Crashing UK economy needs lower rates

ICYMI, here’s a summary of my comments on X (formerly Twitter) on today’s Bank of England announcement…

The Bank of England’s decision to cut interest rates by ¼% to 4½% was welcome but completely overshadowed by a gloomy set of forecasts. The MPC has been forced to act because the UK economy is crashing.

The Bank now expects GDP to stagnate in the short term and to grow by just ¾% in 2025 as a whole – half the pace predicted as recently as last November.

It is hard to see the new forecasts as anything other than a damning assessment of the fallout from the Budget. Other major economies in Europe have also stalled, notably Germany, France and Italy, but the turnaround has been much sharper in the UK.
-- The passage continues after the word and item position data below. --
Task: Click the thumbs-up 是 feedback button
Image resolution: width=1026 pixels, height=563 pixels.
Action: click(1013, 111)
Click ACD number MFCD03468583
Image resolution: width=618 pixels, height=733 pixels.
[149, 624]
Moreover, headline inflation is now expected to rise as high as 3.7% later in the year. This is mainly due to “higher global energy costs and regulated price changes” (the Ofgem cap), but “underlying domestic inflationary pressures are expected to wane further” (so it is still OK to cut rates).
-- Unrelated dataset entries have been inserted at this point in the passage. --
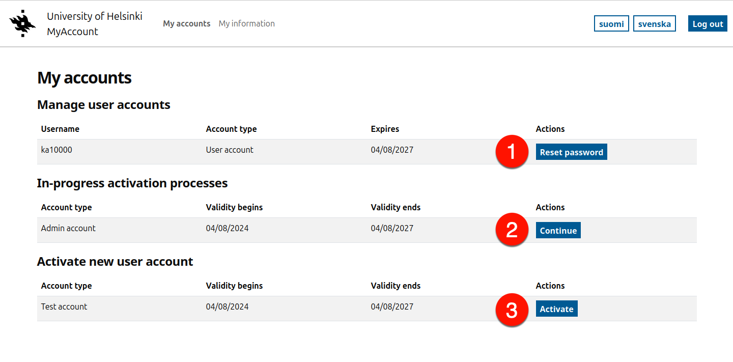Click the Admin account row label
733x362 pixels.
[68, 229]

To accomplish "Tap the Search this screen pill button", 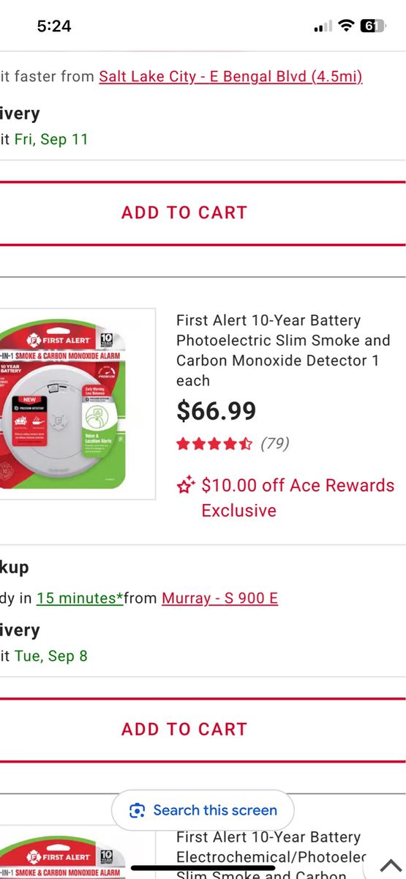I will click(203, 810).
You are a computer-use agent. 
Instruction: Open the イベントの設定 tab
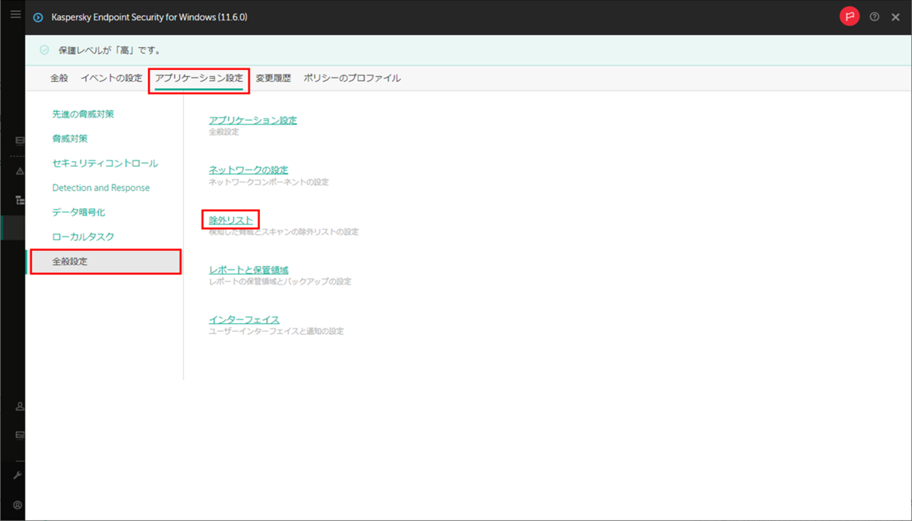[x=111, y=78]
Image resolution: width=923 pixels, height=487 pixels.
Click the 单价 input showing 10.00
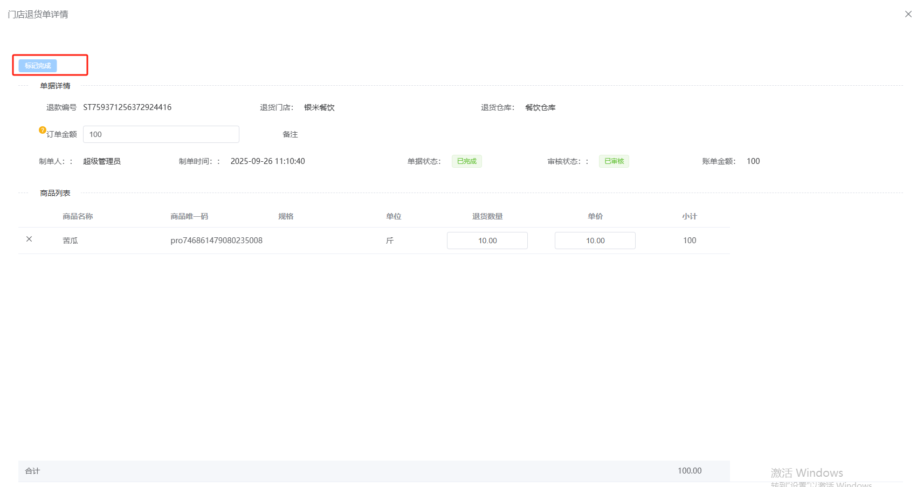pyautogui.click(x=595, y=241)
I don’t expect inflation to rise that far myself, given the weakness of broad money growth and the collapse in economic activity, especially the labour market. But it is reassuring that the MPC is willing to look past the temporary impact of higher energy prices and to keep lowering rates.

The Bank will probably continue cutting gradually, but rates will remain ‘restrictive’, meaning that they will still hold back growth. It would have been better to cut by at least ½% today, as recommended by the IEA’s Shadow Monetary Policy Committee and by two members of the real MPC.

Remember also that the OBR had already factored in another 1% of cuts over the next year or so (to 3½%) in the October Budget. Rate cuts along these lines will not therefore improve the forecasts for the public finances.

In short, it is good news that rates have been cut, and they will almost certainly be cut further over the course of 2025. But the key driver is the worsening economic outlook, with growth stagnating and inflation expected to pick up sharply. Overall, then, there is very little to cheer here.

ps. here is a handy chart of all the Bank of England’s new growth forecasts:

Two more takeaways. Firstly, there is a good chance that growth is actually lower this year than last, which would be a huge political blow to the government and to Rachel Reeves in particular. But secondly, also note the upward revisions to later years – if the OBR does the same this could preserve some of the fiscal headroom, despite a weaker 2025.